It was deja vu for Musa Kart, a prominent Turkish cartoonist, when he learned that Turkish President Recep Tayyip Erdogan had sued him — again. Kart’s newspaper, the left-leaning Cumhuriyet Daily, reported the news with the succinct headline: “He [Erdogan] did not forget the cat cartoon; now he is taking this cartoon to court.”
On May 9, 2004, Cumhuriyet Daily had published a Kart image that portrayed Erdogan, then prime minister, as a cat tangled up in a mess of strings, symbolizing “imam hatip” (religious schools). The Erdogan cat says, “No need for tension … We promised, we will untangle this mess.” Kart was acquitted after a lengthy process of trials and appeals. He gained added international attention in 2005, when he received the Courage in Cartooning Award.
The second court case was brought because of a Kart cartoon Cumhuriyet published on Feb. 1, 2014. This image referenced the corruption probe that became public in December 2013 and portrayed Erdogan as a virtual guard watching over two thieves. One thief tells the other, “No worries, our guard is a hologram.” Erdogan based his claims on charges of “insult, breach of privacy and slander.”

> _Set task a_
Restate the article about Musa Kart's court cases word for word, in full.

Records in a dataset

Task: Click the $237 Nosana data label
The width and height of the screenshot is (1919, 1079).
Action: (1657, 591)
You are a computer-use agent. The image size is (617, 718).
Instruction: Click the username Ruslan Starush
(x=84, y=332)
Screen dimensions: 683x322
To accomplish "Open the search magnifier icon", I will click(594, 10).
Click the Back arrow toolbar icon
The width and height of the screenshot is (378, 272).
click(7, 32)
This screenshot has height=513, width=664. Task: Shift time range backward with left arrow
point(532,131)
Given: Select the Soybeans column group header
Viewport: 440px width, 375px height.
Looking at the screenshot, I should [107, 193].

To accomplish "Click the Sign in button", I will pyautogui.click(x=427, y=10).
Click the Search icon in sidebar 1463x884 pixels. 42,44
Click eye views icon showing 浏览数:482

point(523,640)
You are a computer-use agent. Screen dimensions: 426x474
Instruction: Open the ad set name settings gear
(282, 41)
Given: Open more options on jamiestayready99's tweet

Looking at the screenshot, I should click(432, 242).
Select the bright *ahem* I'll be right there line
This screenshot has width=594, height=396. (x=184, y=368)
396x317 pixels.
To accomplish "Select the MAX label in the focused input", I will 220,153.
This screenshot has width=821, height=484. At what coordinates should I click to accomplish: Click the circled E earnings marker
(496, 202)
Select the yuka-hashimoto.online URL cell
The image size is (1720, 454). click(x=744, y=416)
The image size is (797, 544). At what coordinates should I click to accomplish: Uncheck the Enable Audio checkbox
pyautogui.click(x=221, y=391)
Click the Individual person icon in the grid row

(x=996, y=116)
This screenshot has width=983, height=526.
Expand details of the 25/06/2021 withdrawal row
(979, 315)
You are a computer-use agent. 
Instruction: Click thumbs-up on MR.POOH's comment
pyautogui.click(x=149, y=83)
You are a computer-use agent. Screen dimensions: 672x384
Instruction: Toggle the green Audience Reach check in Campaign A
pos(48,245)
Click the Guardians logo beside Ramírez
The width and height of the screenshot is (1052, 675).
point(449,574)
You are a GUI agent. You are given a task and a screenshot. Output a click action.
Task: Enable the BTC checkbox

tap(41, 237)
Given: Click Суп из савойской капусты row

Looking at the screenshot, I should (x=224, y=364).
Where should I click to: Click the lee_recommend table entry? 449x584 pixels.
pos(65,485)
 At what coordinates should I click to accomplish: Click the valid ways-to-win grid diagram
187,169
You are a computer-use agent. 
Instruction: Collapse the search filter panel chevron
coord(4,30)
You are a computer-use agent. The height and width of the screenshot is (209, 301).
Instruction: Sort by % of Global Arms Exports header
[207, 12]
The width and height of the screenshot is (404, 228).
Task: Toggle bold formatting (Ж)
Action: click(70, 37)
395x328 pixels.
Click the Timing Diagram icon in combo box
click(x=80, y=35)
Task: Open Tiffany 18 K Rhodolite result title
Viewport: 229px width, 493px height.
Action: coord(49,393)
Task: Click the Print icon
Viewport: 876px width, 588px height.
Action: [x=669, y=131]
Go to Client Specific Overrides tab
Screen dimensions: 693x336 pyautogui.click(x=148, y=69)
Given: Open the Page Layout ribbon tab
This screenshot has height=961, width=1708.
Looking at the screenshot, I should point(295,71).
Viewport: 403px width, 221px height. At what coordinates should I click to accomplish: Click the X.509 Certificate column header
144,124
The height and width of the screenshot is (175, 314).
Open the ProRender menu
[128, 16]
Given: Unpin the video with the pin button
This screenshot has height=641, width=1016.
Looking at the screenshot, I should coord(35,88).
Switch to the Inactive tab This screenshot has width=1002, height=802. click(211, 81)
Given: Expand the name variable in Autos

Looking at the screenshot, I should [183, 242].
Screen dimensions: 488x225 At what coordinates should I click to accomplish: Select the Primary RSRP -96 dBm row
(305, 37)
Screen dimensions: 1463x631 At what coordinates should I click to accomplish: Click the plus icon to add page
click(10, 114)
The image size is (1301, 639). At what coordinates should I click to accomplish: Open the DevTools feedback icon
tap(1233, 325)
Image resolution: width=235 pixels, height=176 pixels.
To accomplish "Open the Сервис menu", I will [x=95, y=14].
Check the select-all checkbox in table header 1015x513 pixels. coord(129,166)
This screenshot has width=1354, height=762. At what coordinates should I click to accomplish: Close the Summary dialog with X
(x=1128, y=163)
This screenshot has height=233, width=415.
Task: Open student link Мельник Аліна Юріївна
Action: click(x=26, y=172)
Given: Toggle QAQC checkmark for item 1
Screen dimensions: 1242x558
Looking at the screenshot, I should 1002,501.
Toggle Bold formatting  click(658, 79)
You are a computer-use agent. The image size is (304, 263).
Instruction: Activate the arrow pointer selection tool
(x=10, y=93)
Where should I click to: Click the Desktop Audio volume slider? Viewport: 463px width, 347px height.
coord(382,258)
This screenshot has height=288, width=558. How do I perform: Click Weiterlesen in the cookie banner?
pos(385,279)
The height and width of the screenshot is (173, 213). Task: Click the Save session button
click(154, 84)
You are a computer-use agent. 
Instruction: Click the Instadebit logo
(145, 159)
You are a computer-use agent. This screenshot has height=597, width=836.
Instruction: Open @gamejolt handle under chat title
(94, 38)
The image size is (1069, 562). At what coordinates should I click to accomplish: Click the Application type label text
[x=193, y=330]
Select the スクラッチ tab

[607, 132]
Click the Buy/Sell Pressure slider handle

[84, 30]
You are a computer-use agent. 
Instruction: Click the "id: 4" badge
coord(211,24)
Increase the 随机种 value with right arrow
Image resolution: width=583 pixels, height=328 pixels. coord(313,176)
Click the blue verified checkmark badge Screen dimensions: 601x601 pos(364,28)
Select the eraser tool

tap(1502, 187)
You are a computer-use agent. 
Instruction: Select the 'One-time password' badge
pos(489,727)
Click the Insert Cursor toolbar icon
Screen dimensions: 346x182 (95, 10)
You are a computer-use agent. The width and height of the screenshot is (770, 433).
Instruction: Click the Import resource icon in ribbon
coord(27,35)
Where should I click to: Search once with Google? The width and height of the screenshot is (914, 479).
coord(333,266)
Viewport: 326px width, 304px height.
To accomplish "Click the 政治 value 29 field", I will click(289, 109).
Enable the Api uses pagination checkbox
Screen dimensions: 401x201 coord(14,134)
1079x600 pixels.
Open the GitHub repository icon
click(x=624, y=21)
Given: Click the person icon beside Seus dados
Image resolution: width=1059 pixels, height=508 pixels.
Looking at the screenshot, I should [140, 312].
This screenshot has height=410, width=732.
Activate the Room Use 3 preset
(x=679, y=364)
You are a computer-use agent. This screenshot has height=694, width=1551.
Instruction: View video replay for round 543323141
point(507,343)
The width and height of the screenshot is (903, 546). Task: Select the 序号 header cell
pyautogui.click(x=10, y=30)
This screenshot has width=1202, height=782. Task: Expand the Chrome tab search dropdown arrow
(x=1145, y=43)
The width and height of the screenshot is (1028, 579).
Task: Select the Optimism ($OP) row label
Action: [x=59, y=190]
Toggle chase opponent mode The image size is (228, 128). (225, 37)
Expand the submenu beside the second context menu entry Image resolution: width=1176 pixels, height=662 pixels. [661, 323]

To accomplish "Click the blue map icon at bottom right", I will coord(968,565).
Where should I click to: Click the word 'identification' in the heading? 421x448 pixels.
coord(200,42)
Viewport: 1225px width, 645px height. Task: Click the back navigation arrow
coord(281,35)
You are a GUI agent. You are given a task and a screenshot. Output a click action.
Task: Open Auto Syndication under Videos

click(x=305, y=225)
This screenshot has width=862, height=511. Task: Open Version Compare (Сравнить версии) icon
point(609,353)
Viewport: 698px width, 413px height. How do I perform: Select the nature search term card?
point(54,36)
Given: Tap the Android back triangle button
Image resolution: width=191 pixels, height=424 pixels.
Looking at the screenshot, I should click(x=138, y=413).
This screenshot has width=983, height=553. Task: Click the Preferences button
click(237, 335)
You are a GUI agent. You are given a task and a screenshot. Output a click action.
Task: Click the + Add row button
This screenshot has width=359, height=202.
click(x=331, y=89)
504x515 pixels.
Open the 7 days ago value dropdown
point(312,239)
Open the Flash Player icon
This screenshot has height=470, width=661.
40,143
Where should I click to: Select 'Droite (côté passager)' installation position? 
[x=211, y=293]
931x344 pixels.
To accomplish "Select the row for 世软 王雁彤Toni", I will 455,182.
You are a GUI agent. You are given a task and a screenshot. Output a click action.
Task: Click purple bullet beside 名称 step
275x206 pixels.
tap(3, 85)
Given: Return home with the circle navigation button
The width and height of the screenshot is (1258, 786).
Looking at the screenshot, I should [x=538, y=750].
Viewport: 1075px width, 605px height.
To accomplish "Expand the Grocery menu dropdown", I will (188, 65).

> _Set task b_
Quote the records from the line containing "Given: Return home" through the last line of the records, including both ends.

> _Output a_
It was deja vu for Musa Kart, a prominent Turkish cartoonist, when he learned that Turkish President Recep Tayyip Erdogan had sued him — again. Kart’s newspaper, the left-leaning Cumhuriyet Daily, reported the news with the succinct headline: “He [Erdogan] did not forget the cat cartoon; now he is taking this cartoon to court.”
On May 9, 2004, Cumhuriyet Daily had published a Kart image that portrayed Erdogan, then prime minister, as a cat tangled up in a mess of strings, symbolizing “imam hatip” (religious schools). The Erdogan cat says, “No need for tension … We promised, we will untangle this mess.” Kart was acquitted after a lengthy process of trials and appeals. He gained added international attention in 2005, when he received the Courage in Cartooning Award.
The second court case was brought because of a Kart cartoon Cumhuriyet published on Feb. 1, 2014. This image referenced the corruption probe that became public in December 2013 and portrayed Erdogan as a virtual guard watching over two thieves. One thief tells the other, “No worries, our guard is a hologram.” Erdogan based his claims on charges of “insult, breach of privacy and slander.”

> _Output b_
Given: Return home with the circle navigation button
The width and height of the screenshot is (1258, 786).
Looking at the screenshot, I should [x=538, y=750].
Viewport: 1075px width, 605px height.
To accomplish "Expand the Grocery menu dropdown", I will (188, 65).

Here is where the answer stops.